I’d consider maybe going for something thin and light and just using Google Cloud Compute Engine or AWS EC2 to run your vms.

The problem with the Ryzen 7 laptop from Asus is battery life and price… Using full desktop grade components kills battery, especially when you factor in that because the R7 1700 doesn’t have an integrated gpu, the RX 580 in that Asus laptop is always on powering the screen.

According to the NoteBookCheck review, that Asus laptop lasted:

  • 1 hour and 43 minutes idling
  • 1 hour and 30 minutes surfing the web
  • 53 minutes under full load

Needless to say that battery performance is abysmal…

Well, VMs and high I/O suffered big time in terms of performance because of Meltdown. The patches to fix it also caused people’s PC’s to crash and hard lock. Ryzen is the future, and if you were considering something new, Ryzen is the choice, cause Spectre is purely software.

So I should probably wait until more Ryzen laptops come onto the market.

You could check out the Lenovo P50, probably comparable to the Dell and you can find them on eBay for about that price.
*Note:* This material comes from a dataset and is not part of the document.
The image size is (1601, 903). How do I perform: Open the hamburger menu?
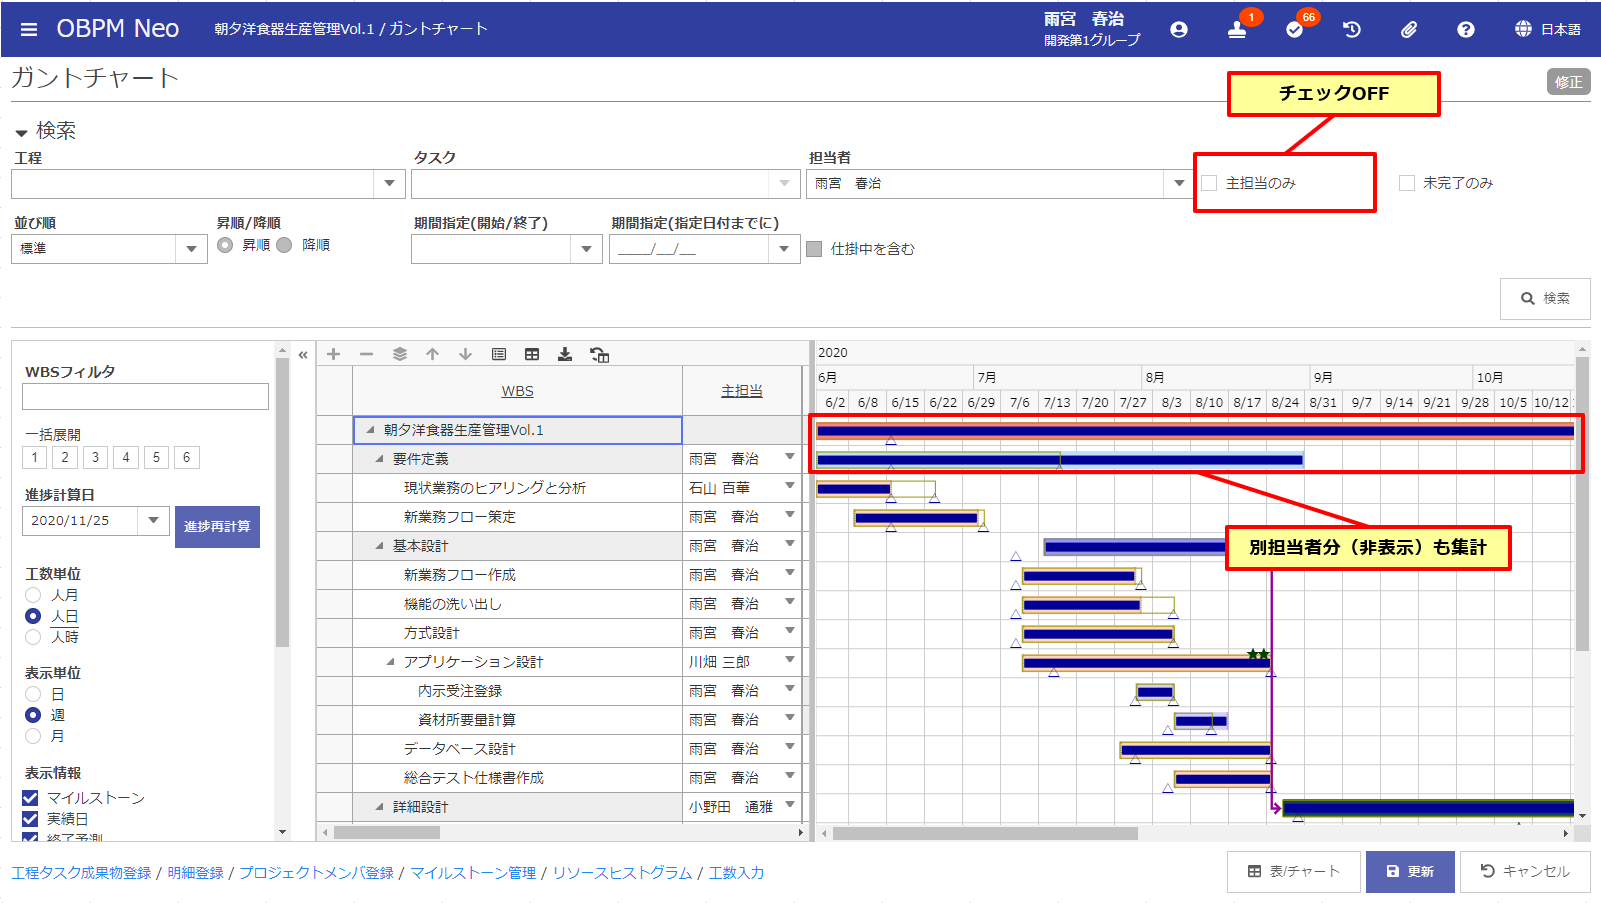[x=29, y=29]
You will get the Maxwell Quadro instead of the Kepler variant.

You didn’t really specify how much work the VMs would have to do so it’s hard to say if a quad core can handle it but AFAIK the 6 core laptops aren’t out yet.

So I’m going to be doing some defensive testing. In terms of testing vulnerabilities in systems. For the most part the only things that will be running are say antivirus/malware maybe snort and other intrusion software.